Decisions this stark are hard to make. They stand around waiting for mine. I stand around hoping for a clap of thunder to make it for me.

In the back of the jeep I am tearing myself apart trying to understand the choice I made. Have I quit on the trek, or just chosen a better path? What part of the experience led me to end it, or have I been guided by some silent epiphany?

It was the summer of 1988 and I was ten years old: our first holiday to Italy. The clearest memory of that trip is of my sister and I turning around in the back seats of the Volvo, staring through the rear window to prolong our last glimpse of the land left behind.

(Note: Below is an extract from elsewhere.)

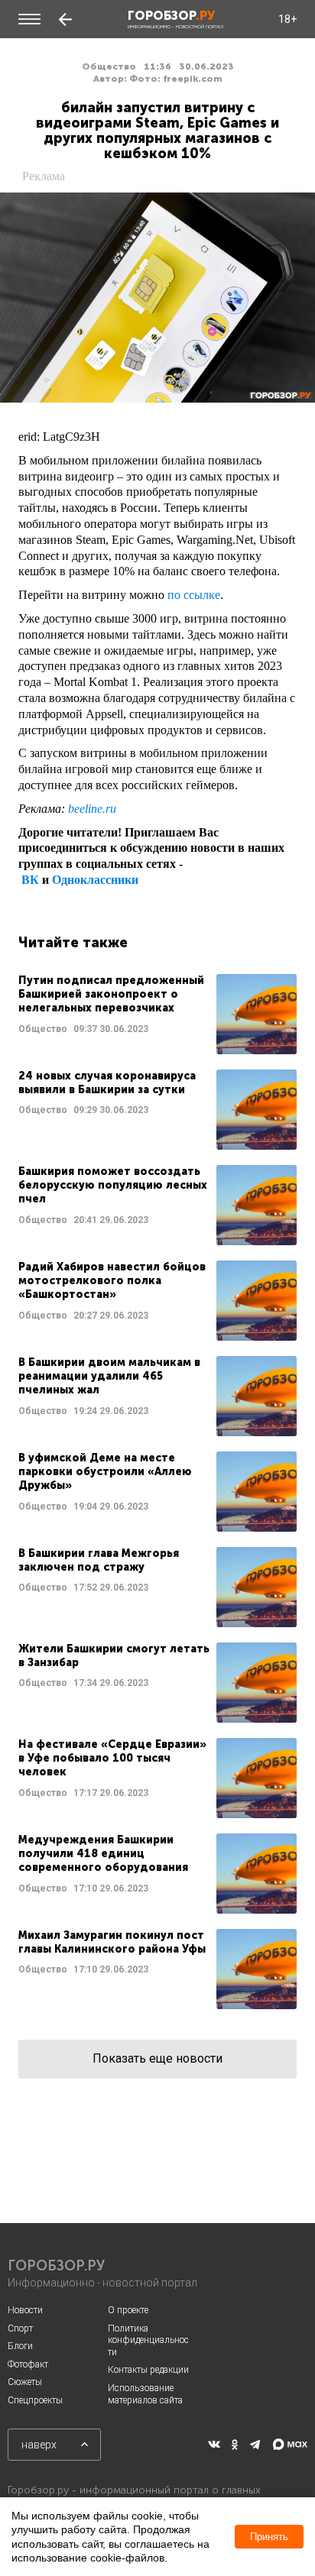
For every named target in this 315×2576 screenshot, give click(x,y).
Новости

I remember the teary-eyed look we exchanged, the sentiment we secretly shared.

Bouncing around the rear of the jeep with six enormous rucksacks, staring back up the valley at the imperious Machhapuchhre, resplendent in the fading sun, I felt the same thing. That some invisible and unbreakable thread now connected me to that place and knowing, for certain, absolutely and inevitably, that I would return.

I didn’t know it when I set out, but this wasn’t so much a trek as a sortie. Reconnaissance.

You might not get what you came for, but you always leave with something.